Derrick thought about Anthony Hawley, setting up a clean but grim office somewhere in San Jose where he’d try to sell God knows what to old people over the phone; he hated to think of Hawley’s life as a cautionary tale. People liked him well enough, didn’t they? He lived in a nice enough duplex, didn’t he? But his mother’s aspirational zeal had a sort of glow to it. Other ways of thinking about the world tended to look a little bloodless in that light.
He looked at the return addresses on the other envelopes she’d handed him: New York University. Wesleyan. These were among the schools his friends in AP English would be applying to, the big names his advisor had recited to him just a few weeks back during their obligatory “what’s next for you” talk. September wasn’t even over yet. It felt like things were moving fast.
“I do have the grades,” Derrick said, measuring his response; his mother’s vigilance about his college applications felt a little smothering, but he knew this was important to her. He slipped the envelopes gently into his backpack. “We’re real early with these.”
She gave him a hard look. “Early bird gets the worm,” she said.
He smiled. “I got it, Mom, I got it,” he said, already heading down the hall to his room with the posters, and the stereo, and the notebooks, and the box full of Sharpies.
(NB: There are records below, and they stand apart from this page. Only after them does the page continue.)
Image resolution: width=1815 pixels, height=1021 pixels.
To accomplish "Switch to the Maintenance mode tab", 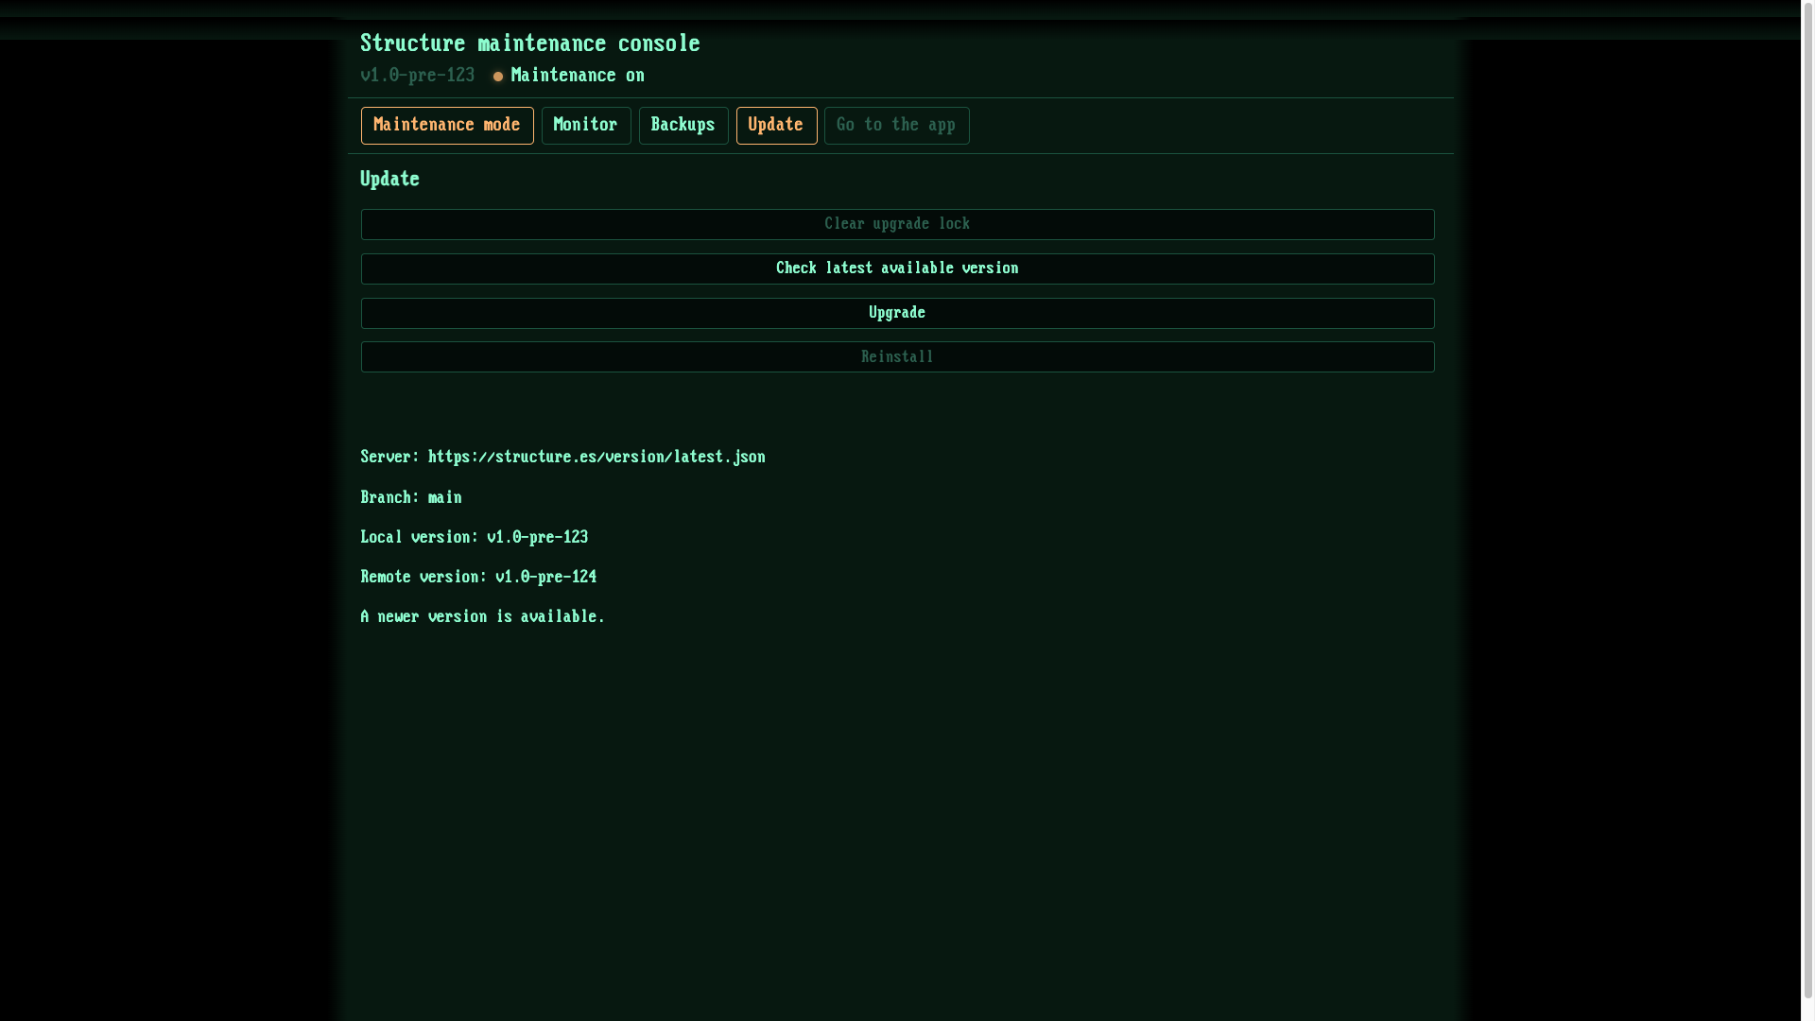I will click(446, 125).
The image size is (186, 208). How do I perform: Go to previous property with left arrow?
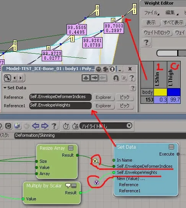pos(15,78)
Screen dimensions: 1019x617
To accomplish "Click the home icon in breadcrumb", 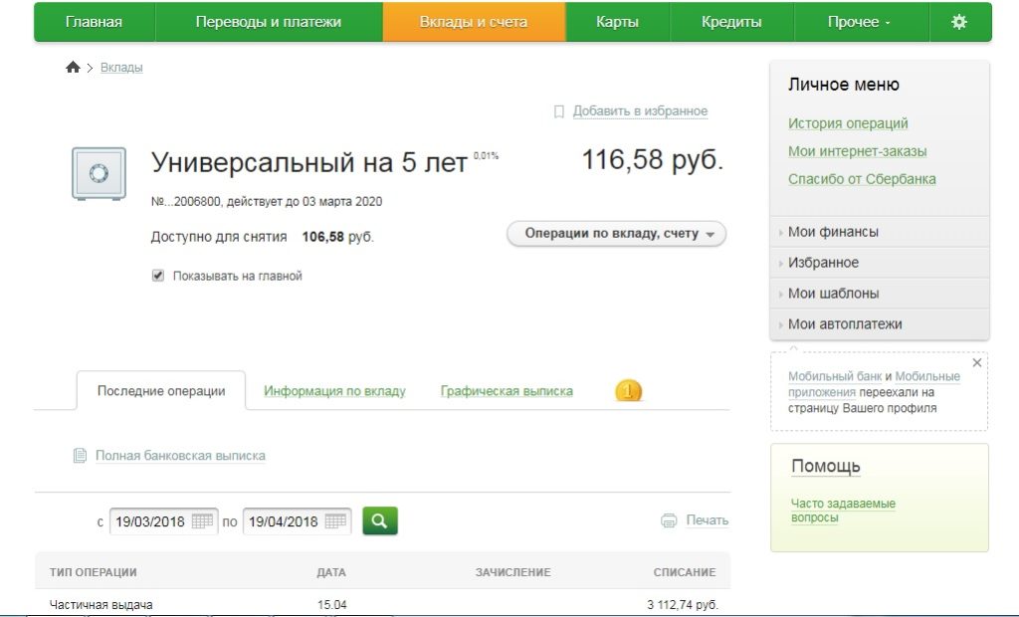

She exhaled only after he was safely out of sight. She had no desire to put her only son on a flight bound for New York or Ohio or Connecticut next August; the house would feel empty, and her life would require a new ground plan. She wouldn’t go idle when he was gone: she’d find things to do. She always kept busy. But all versions of her life, for almost nineteen years, had involved Derrick: if she’d been absent from the house more than she might have liked, that was because she was in the process of building something special and safe for his future.
That future was almost upon her now, she knew. She saw his potential; he could already take care of himself, if he’d needed to. But teaching your children to take care of themselves and letting them do it are two different things. The former is a long labor of patience, and focus, and forbearance. The latter requires skills you never have time to learn when you’re busy practicing patience, maintaining focus, and picking battles. Most parents are unprepared for the time to let go; even if they’ve managed to find time and space to contemplate the arrival of the moment, it seems to come too soon. Diane Hall was different from many parents in a lot of ways, but not in this one.
TRIBUTE
A few days later, Derrick pedaled over to Monster Adult X on his bicycle; a breeze cooled his face as he rode. He vanished into the feeling, the action of his legs pushing the bike over the blacktop, the blur of the world going by. Would there ever be a day when this feeling didn’t evoke fond memories of childhood—his father teaching him to ride a bicycle on the playground at school in early January; telling his friends, on the first day back after Christmas break, about his new bike, how he’d arrived at the foot of the Christmas tree at 5:30 a.m. and seen it there, foil garlands wound around it, light from the tree sparkling in the foil like magic; the day some time later when, at last, the training wheels came off. These images rode with him every time he began to work the pedals; they set the stage.